• Document:
** begin **

# Gold Coast - where to wet a line?



## Davey G (Jan 15, 2006)

I'm up on the Gold Coast this Thursday-Sunday and will be working all days 9.30-5 ish but will have a few spare hours before 9am on Fri/Sat/Sun and after dark Fri/Sat. i won't have time for a yakfish but was hoping to find somewhere handy where I could throw a few sp's / lures around off a wharf/rockwall etc with hopes of catching a few Qld fish.

I'm staying at Burleigh Waters and will be travelling between there and Broadbeach each day, I have a car so no problems with getting around.

So, i'm looking for somewhere that's going to work in most conditions where I can toss a lure from the bank.

Suggestions??


----------



## Fishing Man (Oct 4, 2006)

umm i have a few places but landbased is a bit hard to find consistent fishing, 
would be keen to catch up though, i could probably do sat arvo/night


----------



## Shoey (Aug 30, 2005)

You have plenty of canals down that way that will be fishing well for bream, flathead and whiting at the moment. The broadwalk aong the northern side of Tallebudgera ck has some really nice spots to sit and wet a line and watch the wildlife jog by, early morning would be the best time.


----------



## Guest (Sep 4, 2007)

Yeah Dave

As Shoey says, I reckon Tally creek too.

On the southern side of the creek you could wade for flathead, bream or whiting on softies,

Cheers


----------



## Biggera Yakker (Jan 25, 2007)

If you're keen to drive up to the Broadwater, I'll give you a few spots, but for a weekend, there are lots of good local spots close to where you'll be as Ben, Gerard and Sel have said.


----------

** end **

• Dataset content:
** begin **

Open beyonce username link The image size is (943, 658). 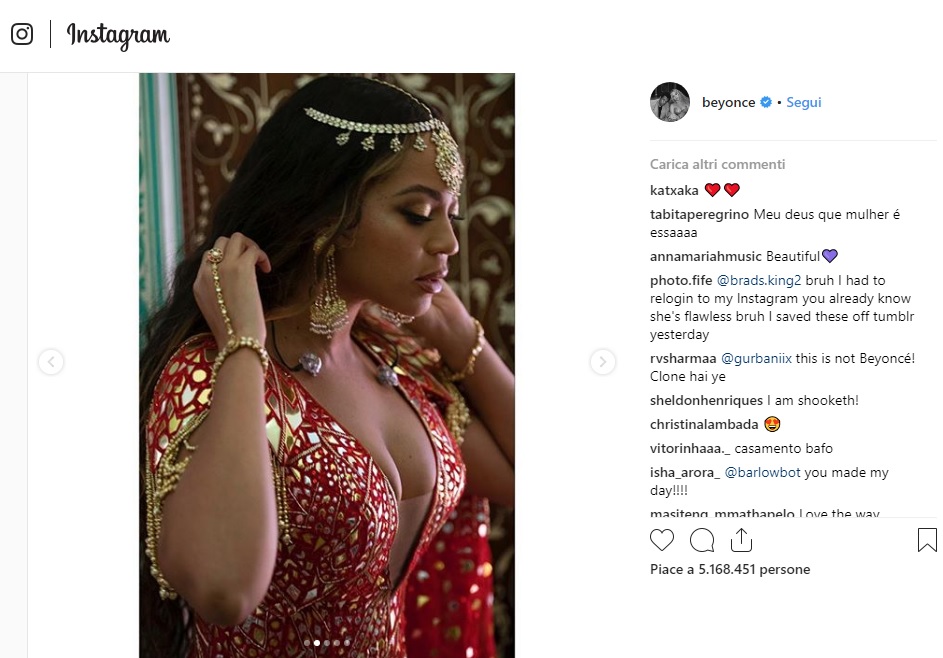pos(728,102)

** end **
** begin **

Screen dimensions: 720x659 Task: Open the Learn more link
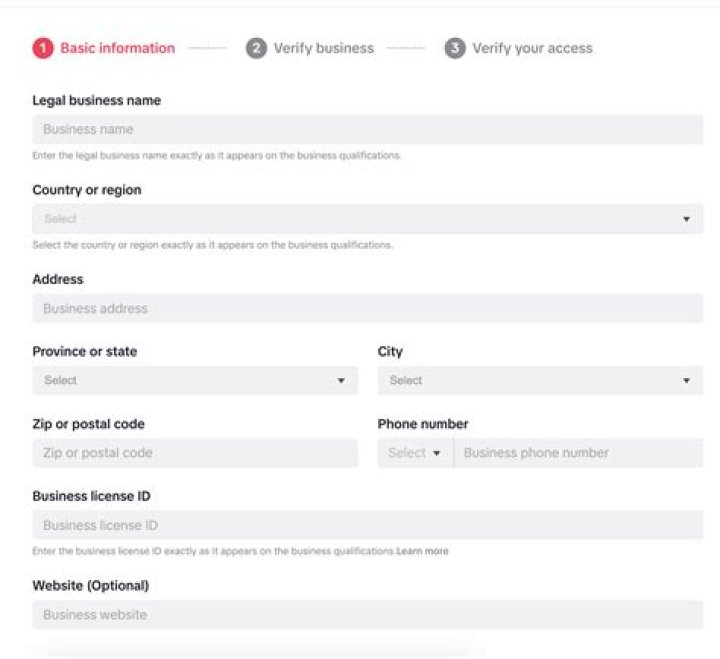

** end **

• Written problem A: In the Gold Coast fishing thread, where is Davey G staying?
• Written problem B: Echo the Gold Coast fishing thread from "I'm up on the" up to and including "from the bank.".
• Written problem C: Do these statements agree with the Gold Coast fishing thread? Answer yes or no for each and quote the deciding words. (i) Shoey suggests early morning as the best time to fish along Tallebudgera creek. (ii) Davey G plans to fish from his kayak during the trip. (iii) Fishing Man finds consistent landbased fishing easy to come by.

• Problem solution A: Burleigh Waters

• Problem solution B:
I'm up on the Gold Coast this Thursday-Sunday and will be working all days 9.30-5 ish but will have a few spare hours before 9am on Fri/Sat/Sun and after dark Fri/Sat. i won't have time for a yakfish but was hoping to find somewhere handy where I could throw a few sp's / lures around off a wharf/rockwall etc with hopes of catching a few Qld fish.

I'm staying at Burleigh Waters and will be travelling between there and Broadbeach each day, I have a car so no problems with getting around.

So, i'm looking for somewhere that's going to work in most conditions where I can toss a lure from the bank.

• Problem solution C:
(i) Yes: "early morning would be the best time"
(ii) No: "i won't have time for a yakfish"
(iii) No: "landbased is a bit hard to find consistent fishing"